I cannot open ports on the router for my kind (1) device, so if I understand things correctly, I need to point the dns records to (2), and connect (1) and (3) to the headscale network created by (2). I could then use nginx running on (2) to point requests going to a public url to a magicdns url pointing to a server running on (1), effectively managing to expose the service running on (1) to the outside world.

I know very little about the topic, so idk if what I'm saying makes any sense.

A few questions:

• What if I wanted to host a game server (factorio/terraria/satisfactory/etc) on (1). From what I read, those kind of servers don't use http, so something like nginx is useless here, right?
• Assume I own example.com . Can I make it so I can type out service.example.com in my browser to access a service running on (1) which is not accessible from people outside the headspace network? I know I could simply use magicdns, but that would require typing out the port number each time, right?
• Can I host a mailserver on (1) which also gets tunneled through (2)?

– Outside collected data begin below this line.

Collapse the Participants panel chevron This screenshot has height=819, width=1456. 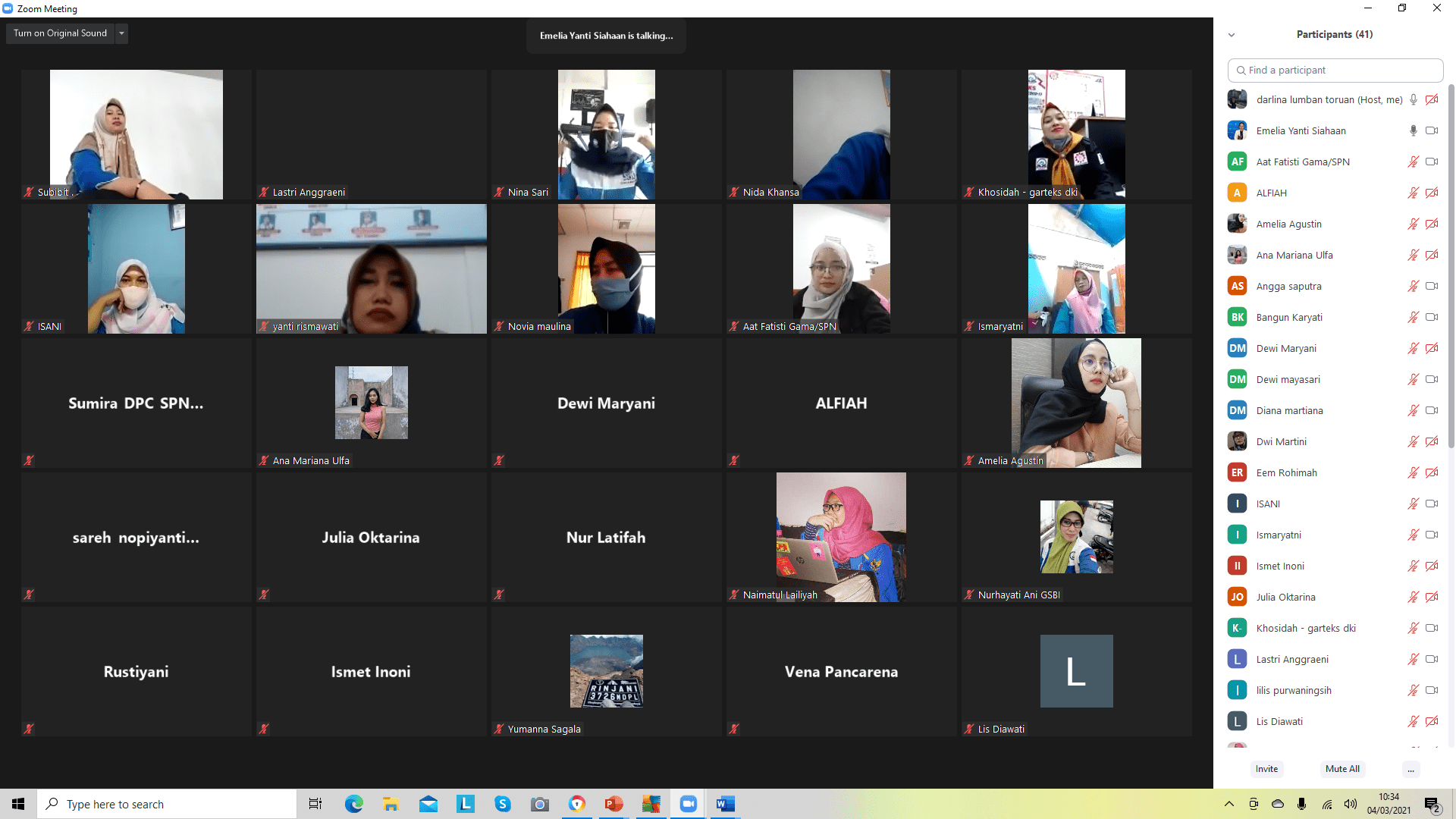click(1232, 35)
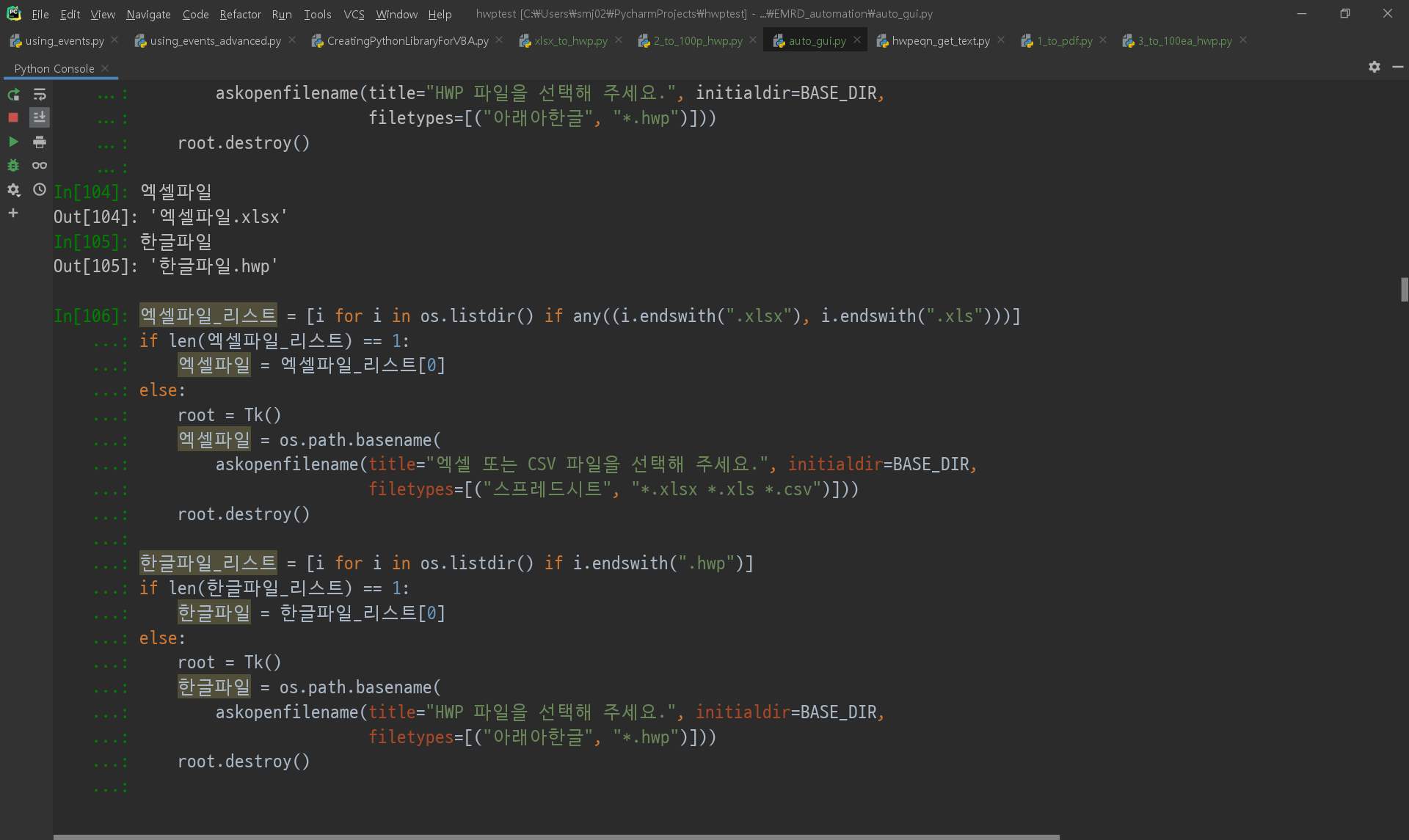1409x840 pixels.
Task: Print the console output
Action: pos(40,142)
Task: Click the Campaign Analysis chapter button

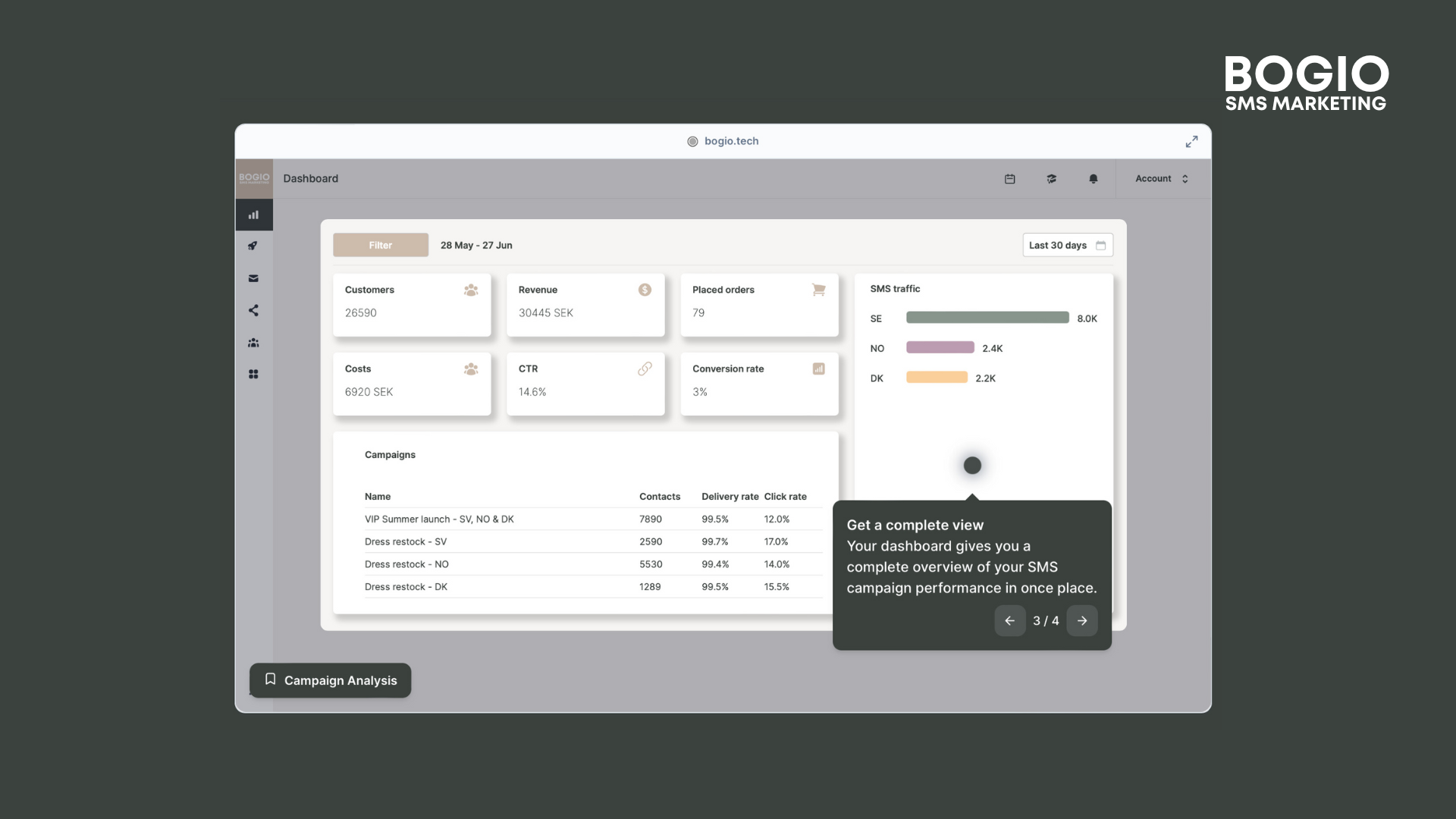Action: tap(331, 680)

I hope asking this here is ok, and thanks in advance!

[Misterio77]

Hello, thanks a lot for your kind words!

About your intended networking setup: yup! That's completely right, and is the way I would do it too.

As for your questions:

• Yeah, they're not http. It's pretty simple to proxy arbitrary TCP/UDP traffic, though! There's a lot of ways to do it, for example: iptables, ncat, or even ssh. I personally use SSH to tunnel traffic from one of my (2) hosts as a reverse proxy for temporary (e.g. development) stuff on my (3) hosts. For your usecase, take a look at the iptables solution, I think it will be the best. Try googling "iptables tcp reverse proxy", you can put these rules into NixOS using networking.firewall.extraCommands.
• English is not my first language so it's possible I misunderstood (let me know if I did). You want to access a (web) service running on (1), through a nginx (to avoid non-standard ports) but make it restricted to people inside your network, is that right? In that case, it's pretty simple! You can simply run nginx on (1) and proxy the service with it. As (1) is not port forwarded, you will only be able to access it from your LAN or tailnet. If you want to be really really sure it's not globally acessible, you can configure nginx to only listen on the tailnet IP using services.nginx.virtualHosts.<name>.listenAddresses. About the domain, here's the cool thing about DNS: it doesn't care if the IP is publicly routable or not. You can totally go to your domain's DNS and make a service.example.com record pointing to your magicdns or tailnet IP.
• Sure! Just proxy the traffic and you're good to go. I'd recommend against it, however. There's a lot of little details that hurt deliverability (e.g. reverse DNS) that are harder to set up right on a consumer ISP. I'd host your mail server on (2) instead. I have a (2)-like server (alcyone) with only 1gb of ram and it can easily host a lot of stuff (my website, headscale, prometheus, radicale, a git remote, a mail server...), mail is pretty lightweight.

Let me know if you have any more questions! Hope I helped you a little bit :)

[prescientmoon]

Hey, thanks a lot for the detailed answers!